**Requirements:**
1. Copy the passage of the opinion piece on the Wall Street bank bill that begins with the words containing "The big question" and ends with "hold big Wall Street banks accountable.".
2. According to the opinion piece on the Wall Street bank bill, which president's time in office is the exception to the Republican Party being run by and for big industrialists and Wall Street since Abraham Lincoln?

**Document section:**
########

The big question in Washington this week is whether the Republican leadership will be stupid enough to filibuster the Senate bill to hold big Wall Street banks accountable.
There are very few things the Republicans could do that would help the Democrats more in their quest to maintain large majorities in the House and Senate. Please Lord...let the Republicans be incompetent enough to filibuster this bill.
When it comes to this issue, Democrats occupy all of the political high ground. Normal Americans -- including much of the Republican rank and file -- detest the big Wall Street banks, since their recklessness caused the collapse of the economy and cost eight million Americans their jobs.
Why then would the Republicans choose to conduct a defining political battle on this political ground? If Republican leader Mitch McConnell leads his troops into battle in this political valley -- surrounded by Democrats on the political hills above -- he will be remembered as the Republican version of General George Custer. In the 1960's there was a popular song called: "Please General Custer, I don't want to go". I would bet there will be more than a few Republican Senators singing that song if McConnell persists in his threat to filibuster a bill to hold the big Wall Street banks accountable.
Frankly, I'm betting that some of McConnell's forces in the Senate will refused to be led onto that political killing field and will end up voting with the Democrats. The only question is whether that will happen early in the game, or after weeks of press focus on the Republican defense of Wall Street.
Right now many Americans still do not fully appreciate the degree to which the Republican leadership is -- and has always been -- a tool of Wall Street. A filibuster aimed at stopping the bill to hold the big Wall Street banks accountable would sear that fact into their minds.
For most of the post-Abraham Lincoln period (with the exception of the presidency of Theodore Roosevelt) the Republican Party has been run by and for big industrialists and the barons of Wall Street.
For the last thirty years the Party's dominant pro-Wall Street wing has teamed up with a more populist rank and file that focused mainly on social issues like abortion, gay marriage, affirmative action, and the rights of gun owners. Its modern incarnation is the Tea Party Movement.
As long as the interests of each wing of the Republican coalition did not directly and obviously conflict with the other, the two factions could live in relative harmony under the Republican tent. But a year and a half ago, something unfortunate happened for the future of this marriage: the recklessness and greed of the gang on Wall Street caused the collapse of the World economy and cost eight million Americans their jobs -- including the jobs of many of the Republican's own rank and file.

########

**Data:**
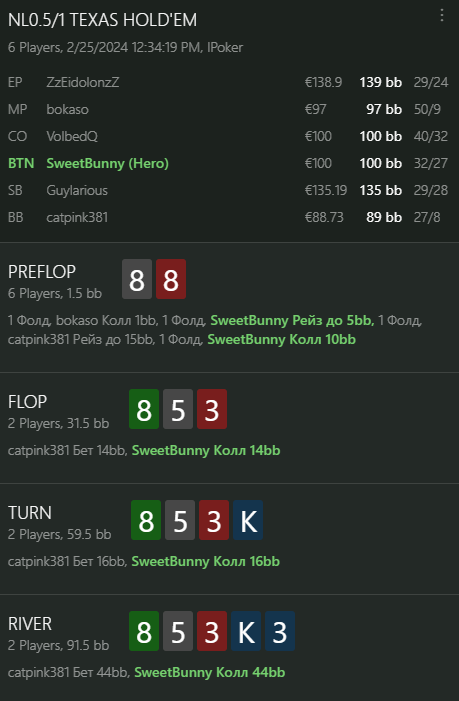Click the blue 3 river card
This screenshot has width=459, height=701.
pyautogui.click(x=280, y=631)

########

**Task-by-task outputs:**
1.
The big question in Washington this week is whether the Republican leadership will be stupid enough to filibuster the Senate bill to hold big Wall Street banks accountable.

2. Theodore Roosevelt